Top of RECORDS

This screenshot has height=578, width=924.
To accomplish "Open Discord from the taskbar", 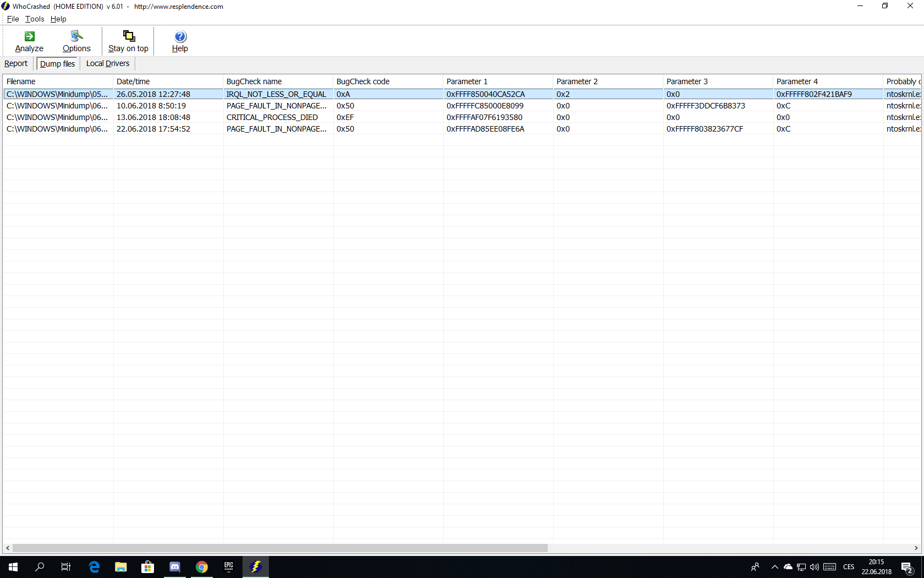I will pos(175,567).
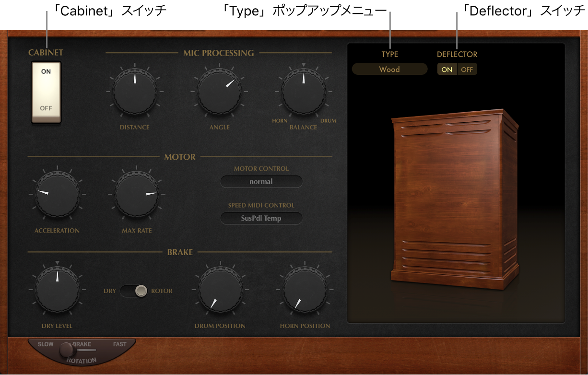Move the Rotation lever to SLOW
The image size is (588, 375).
point(46,344)
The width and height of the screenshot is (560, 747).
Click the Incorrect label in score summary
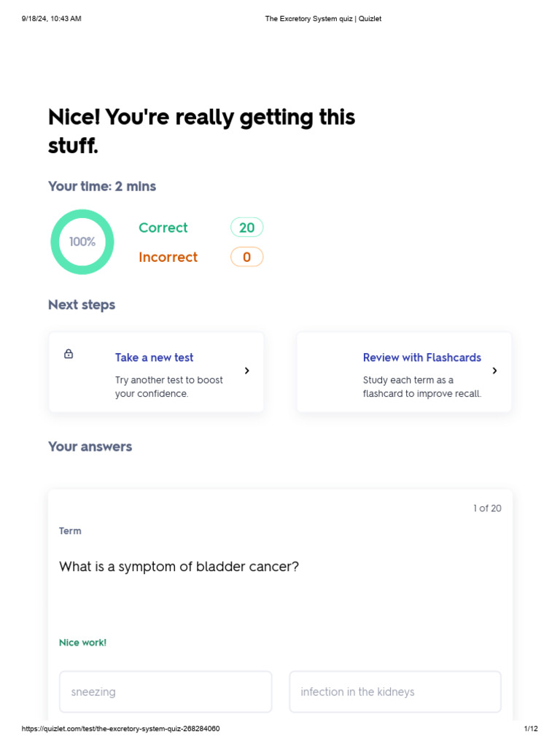pos(168,258)
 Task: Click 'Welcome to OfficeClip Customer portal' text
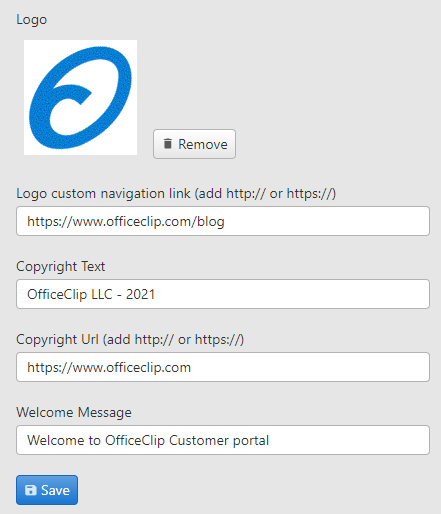click(148, 440)
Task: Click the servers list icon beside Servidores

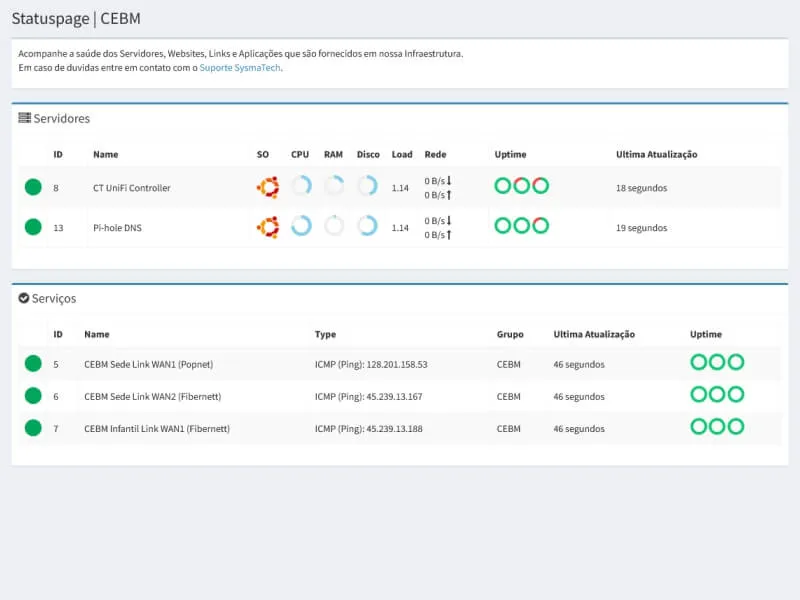Action: [x=25, y=118]
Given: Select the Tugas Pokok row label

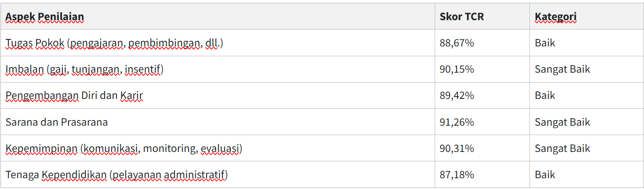Looking at the screenshot, I should click(x=114, y=43).
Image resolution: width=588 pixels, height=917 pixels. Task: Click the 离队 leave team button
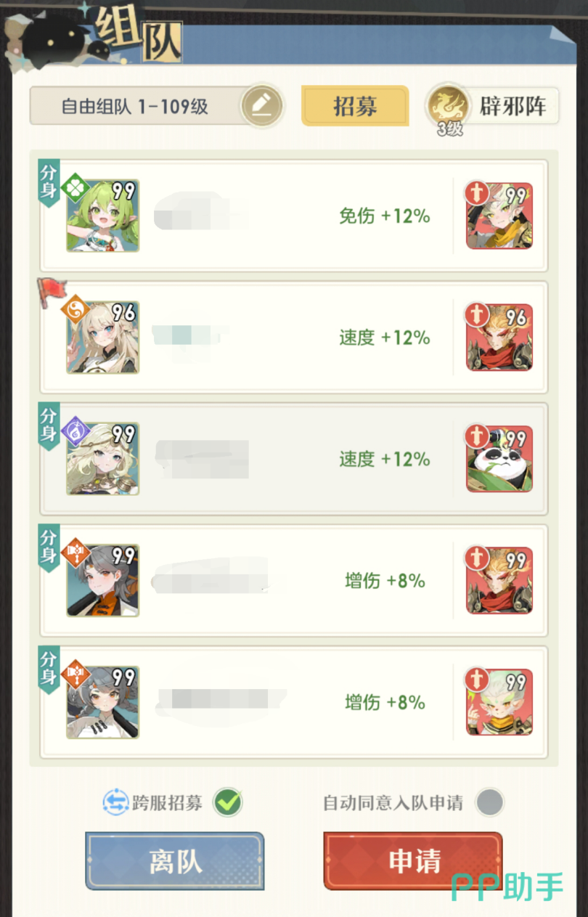pos(175,861)
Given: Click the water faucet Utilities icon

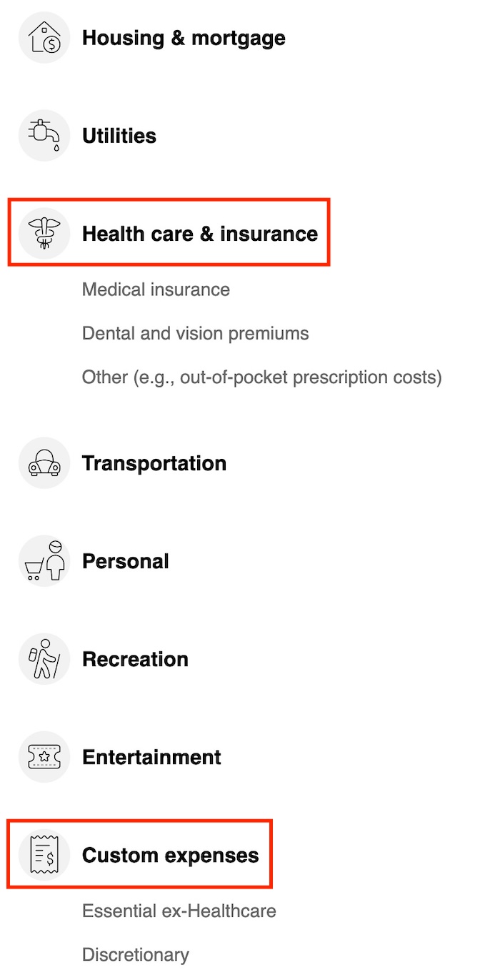Looking at the screenshot, I should coord(44,136).
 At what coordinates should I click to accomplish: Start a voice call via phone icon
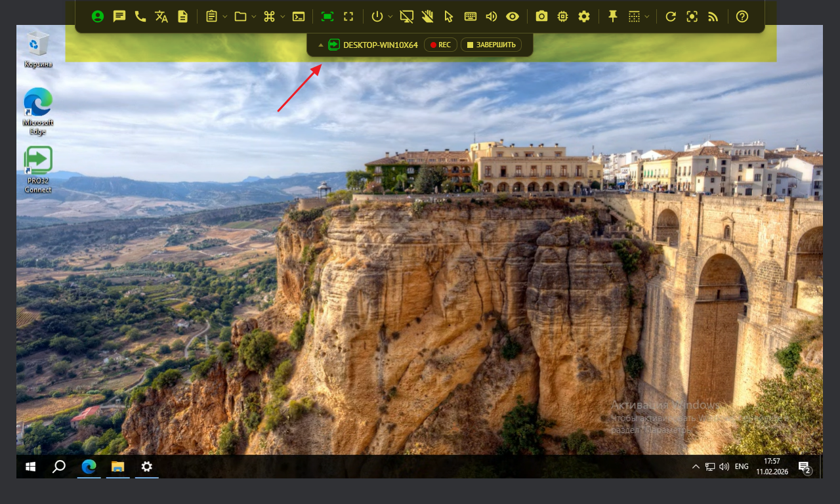click(140, 16)
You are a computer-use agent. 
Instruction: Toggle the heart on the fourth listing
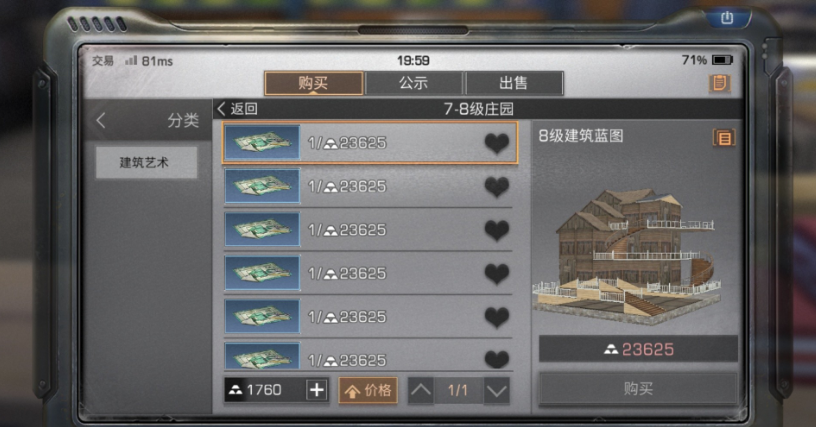pyautogui.click(x=496, y=274)
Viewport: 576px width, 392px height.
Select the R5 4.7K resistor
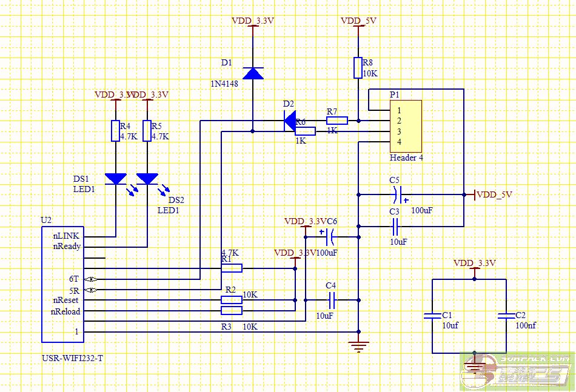(147, 131)
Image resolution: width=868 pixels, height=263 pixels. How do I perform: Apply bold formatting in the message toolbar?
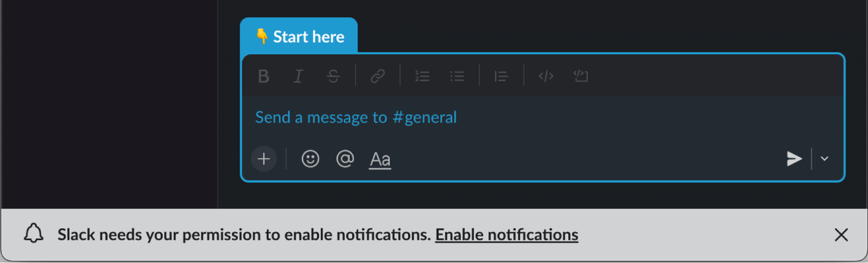264,76
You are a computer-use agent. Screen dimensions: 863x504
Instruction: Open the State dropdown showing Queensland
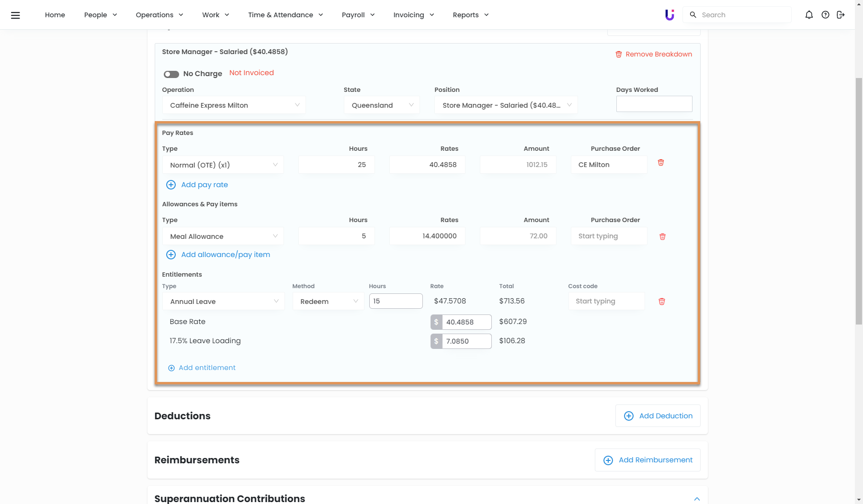click(382, 105)
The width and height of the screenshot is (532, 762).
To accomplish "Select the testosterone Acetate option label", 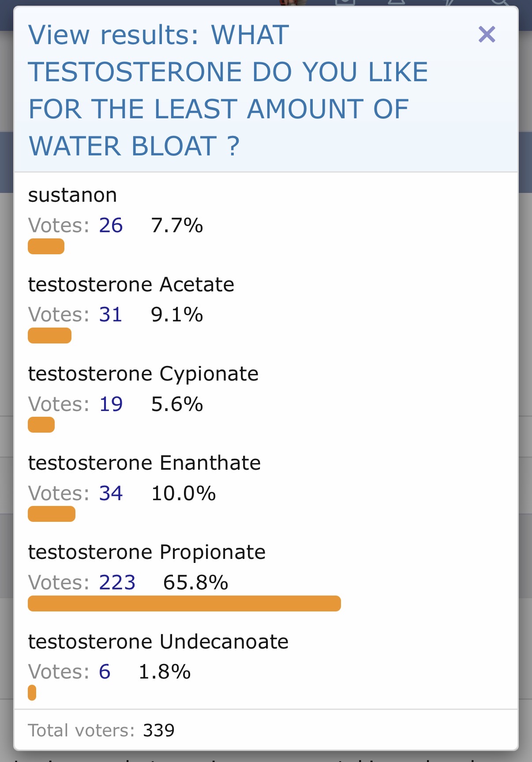I will click(131, 285).
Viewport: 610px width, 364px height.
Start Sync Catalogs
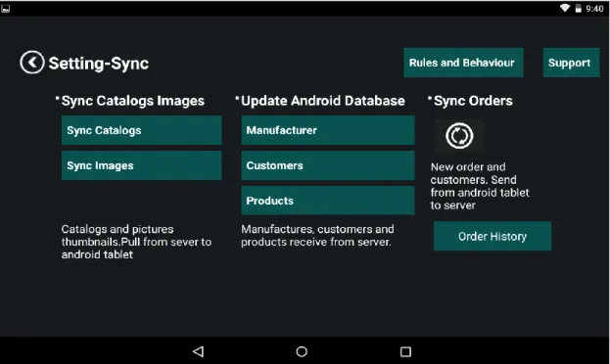pyautogui.click(x=142, y=130)
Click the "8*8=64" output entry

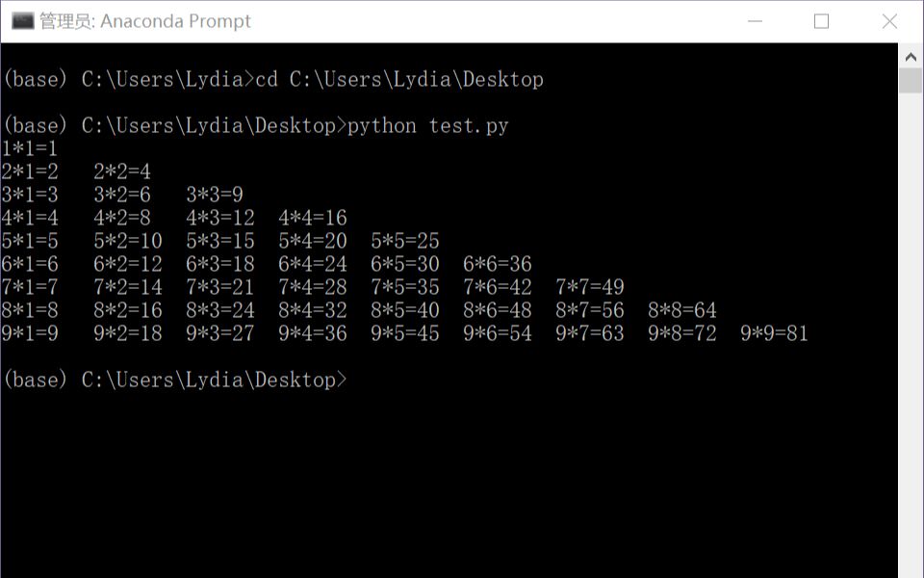coord(681,310)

Bottom of RECORDS

ACTIVITY ->
Checking the data above line by line, please work out how many lines include "Viewport", and reply with the number only.

TASK RESPONSE ->
2